Irish senators to be housed with ancient fossils
DUBLIN (Reuters) - Ireland's senators will have to share a museum building with the remains of prehistoric woolly mammoths and spotted hyenas during repairs to the Georgian mansion that normally houses parliament's upper chamber.
Much of Leinster House, built in the 1740s and used by Ireland's houses of parliament since the 1920s, will close for urgent repairs and the 60-seat upper chamber is to be housed in the natural history museum next door, Irish media reported.
One senator said he could live with dinosaur jokes stemming from their temporary lodgings but that he was sad he would be working in a place with the makeshift feel of a Portakabin.

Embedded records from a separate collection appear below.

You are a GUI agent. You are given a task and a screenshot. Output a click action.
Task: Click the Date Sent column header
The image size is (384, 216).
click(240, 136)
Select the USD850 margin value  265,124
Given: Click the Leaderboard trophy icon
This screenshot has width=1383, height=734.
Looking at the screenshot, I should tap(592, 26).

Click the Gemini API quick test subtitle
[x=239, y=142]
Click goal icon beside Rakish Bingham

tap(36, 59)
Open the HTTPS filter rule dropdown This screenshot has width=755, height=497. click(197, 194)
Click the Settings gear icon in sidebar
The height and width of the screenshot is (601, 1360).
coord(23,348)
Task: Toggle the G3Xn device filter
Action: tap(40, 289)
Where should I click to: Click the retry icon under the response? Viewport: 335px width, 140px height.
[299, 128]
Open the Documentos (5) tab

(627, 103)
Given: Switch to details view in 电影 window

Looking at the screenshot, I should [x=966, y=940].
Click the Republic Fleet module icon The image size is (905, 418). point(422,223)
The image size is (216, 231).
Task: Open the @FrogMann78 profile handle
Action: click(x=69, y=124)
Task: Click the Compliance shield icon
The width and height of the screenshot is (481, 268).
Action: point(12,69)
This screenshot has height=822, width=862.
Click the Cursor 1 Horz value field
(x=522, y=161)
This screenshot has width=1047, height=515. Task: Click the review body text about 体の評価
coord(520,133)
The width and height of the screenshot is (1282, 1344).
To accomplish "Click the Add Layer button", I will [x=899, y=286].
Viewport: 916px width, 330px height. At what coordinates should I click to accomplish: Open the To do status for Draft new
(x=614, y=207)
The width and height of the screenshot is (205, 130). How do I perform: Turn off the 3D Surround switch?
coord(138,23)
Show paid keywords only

"Much of my concern is actually aesthetic," Senator Eoghan Harris told public broadcaster RTE on Friday. "The Senate chamber is an absolutely beautiful chamber, it's historic."
Pat Wallace, director of the museum which opened in 1857, said it was far from the Portakabin described by Harris and that he was terrified of damage to a building with problems of its own. A staircase collapsed there last year, injuring 11 people.
"We are certainly not prepared for this," he said of the logistics involved in welcoming 60 lawmakers as early as June.
Senator Joe O'Toole said the lower house of parliament, which is known as the Dail and also sits in Leinster House, was more in need of a face-lift than the Seanad (senate) chamber.
"It's a Victorian lecture hall, completely inappropriate to a national parliament," he told national radio. "It's more like the Coliseum, it's more like a bear pit."